Pour le plaisir et pour le pire, le dandy et l’héritière

Biographe à succès

 On a connu Laure Hillerin grâce à sa biographie de La duchesse de Berry (Flammarion, 2010) où elle retraçait le destin de la mère du comte de Chambord, puis avec la comtesse Greffulhe (Flammarion, 2014) qui remporta le prix Céleste Albaret en 2015. Pour le plaisir et pour le pire est une occasion de revenir sur l’histoire d’un mariage, celui d’Anna Gould et de Boni de Castellane, d’une héritière américaine et du rejeton d’une des plus grandes familles de l’aristocratie française (et descendant de Talleyrand par la main gauche), qui se termina par un divorce retentissant qui fit les choux gras de la presse de l’époque.

Un couple improbable

Rarement on a vu il est vrai un couple aussi mal assorti ! Anna Gould est la fille de Jay Gould, un riche homme d’affaires américain.

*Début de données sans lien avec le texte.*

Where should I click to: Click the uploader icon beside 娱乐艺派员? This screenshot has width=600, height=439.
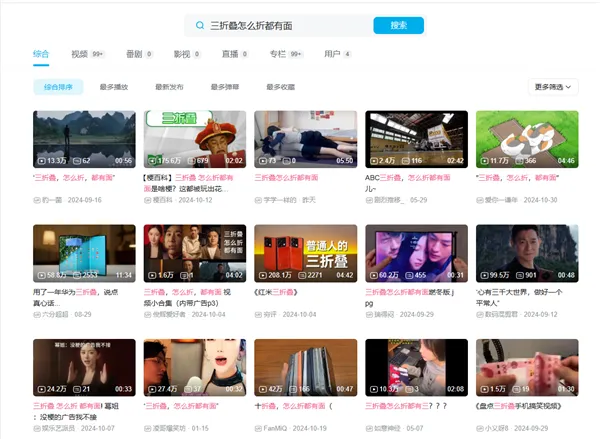pos(37,427)
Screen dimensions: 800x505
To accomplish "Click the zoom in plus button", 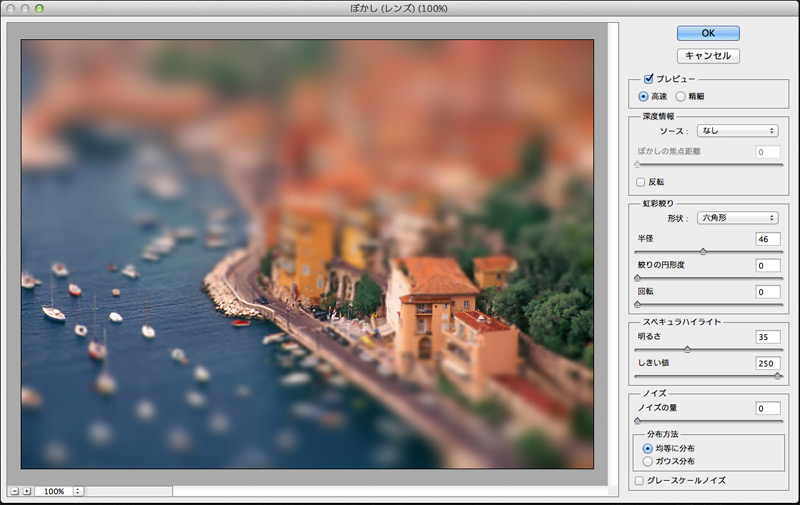I will click(x=26, y=491).
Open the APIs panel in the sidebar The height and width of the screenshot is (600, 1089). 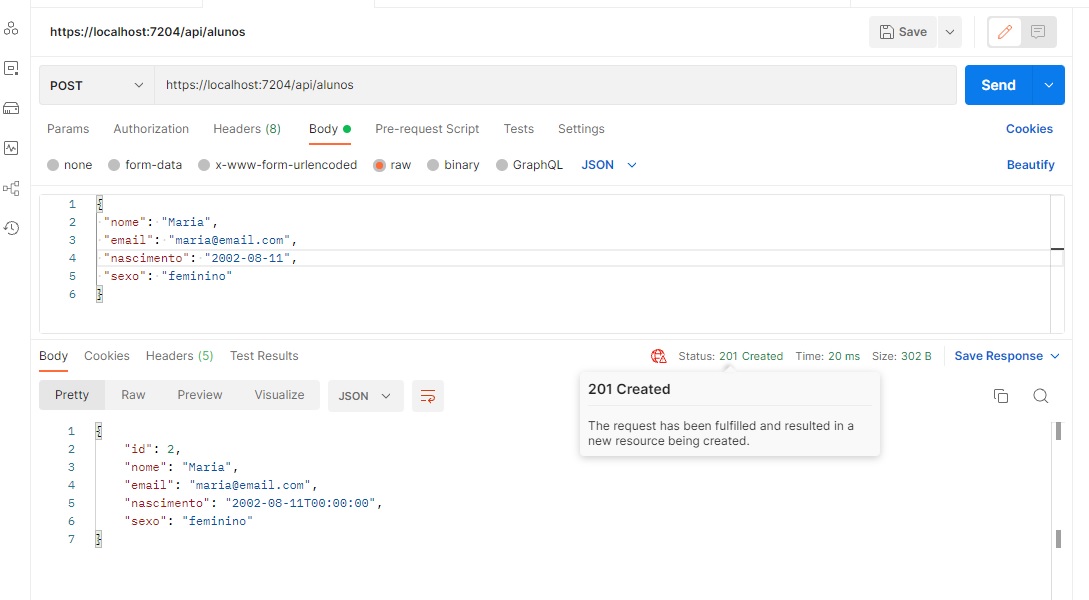pyautogui.click(x=11, y=68)
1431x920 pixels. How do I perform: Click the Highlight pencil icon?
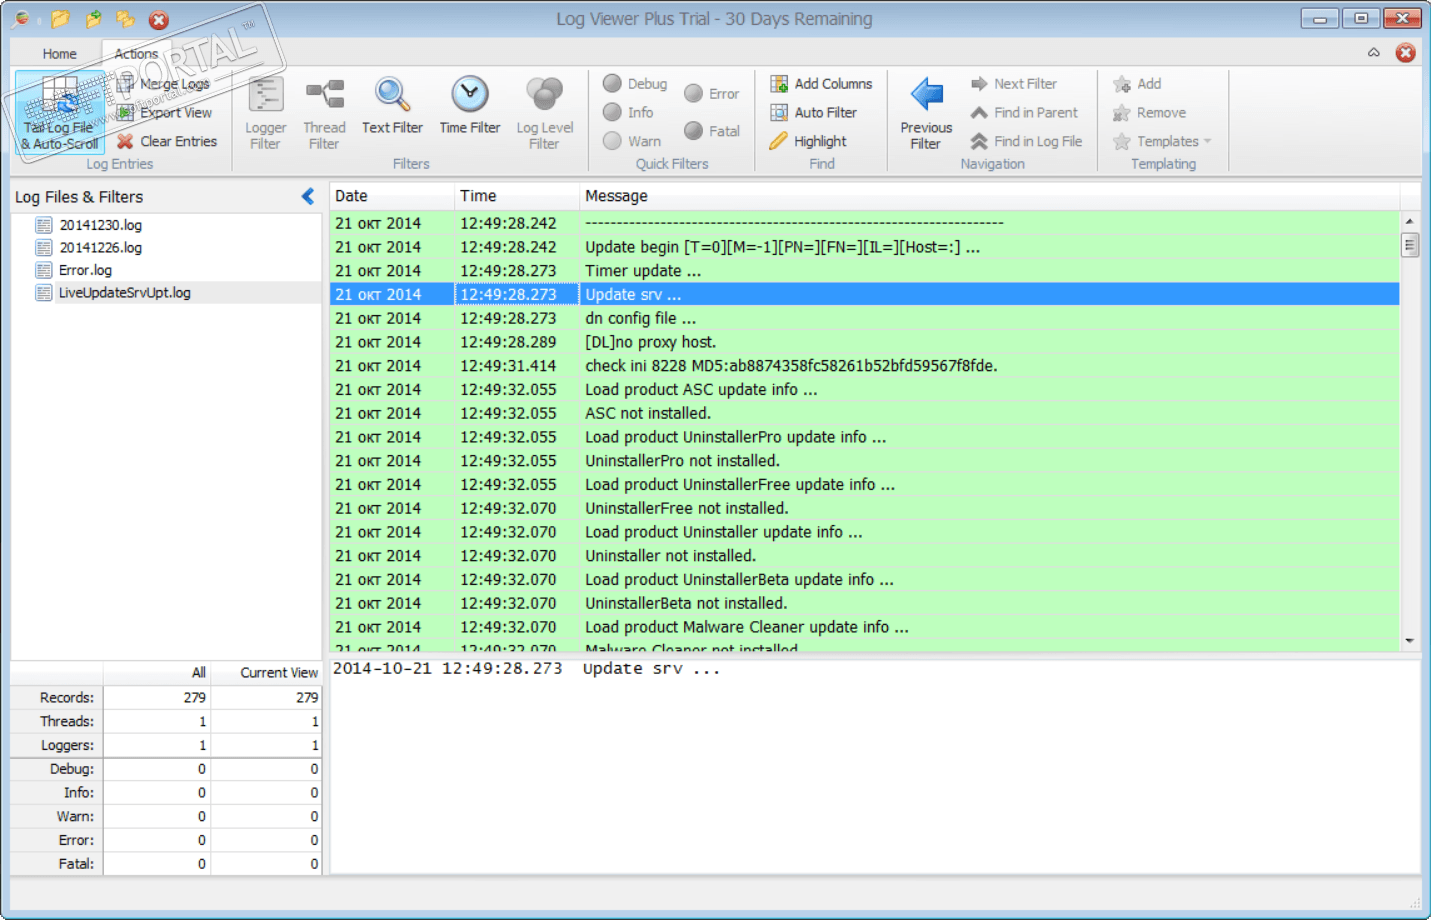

Elle est plutôt laide, fruste et, on le découvrira ensuite, d’un caractère capricieux et égoïste. Boni de Castellane est la quintessence de l’aristocrate français fin de siècle, vrai dandy spirituel et élégant, grand panier percé aussi. Il lui apporte le prestige de son nom et elle sa fortune. Mais Boni la trompe ardemment, y compris avec la femme d’Eugène Schneider, le patron du Creusot. Il est aussi très doué pour dépenser son argent, bâtissant ainsi le palais rose, immense demeure richement décorée dans lequel le maître des lieux organise des fêtes somptueuses. Mais la fête s’arrête, Anna le quitte et réclame le divorce, prenant un des frères de Clemenceau comme avocat. La fin du rêve pour Boni ?

Un emblème de son temps

Laure Hillerin a en tout cas choisi son camp, celui de Boni de Castellane. Elle en fait un portrait plutôt positif, vantant même ses qualités politiques (il aurait ainsi prévu l’échec du traité de Versailles). Soit. On est par contre fasciné par sa vie : il croise ainsi des rois, des empereurs comme Charles d’Autriche et même Marcel Proust. Ce dernier s’inspire de lui pour peindre le personnage du baron de Charlus tel qu’on le voit dans Le Temps retrouvé. Quant à Anna, vacharde, elle épouse le cousin de son ex-mari, Hélie de Talleyrand-Périgord, tout aussi noceur !

D’une lecture très agréable, Pour le plaisir et pour le pire permet de revivre la belle époque et ses aristocrates, un monde enfoui sous les décombres des deux guerres mondiales, à l’instar du fameux palais rose détruit en 1969. 

Sylvain Bonnet

Laure Hillerin, Pour le plaisir et pour le pire, Flammarion, novembre 2019, 576 pages, 24,90 eur

PS : notons que la couverture reprend celle du numéro 101 du magazine Femina, paru le 1er avril 1905. L’article s’intitule : « Le matin au Bois : Comte et comtesse de Castellane ».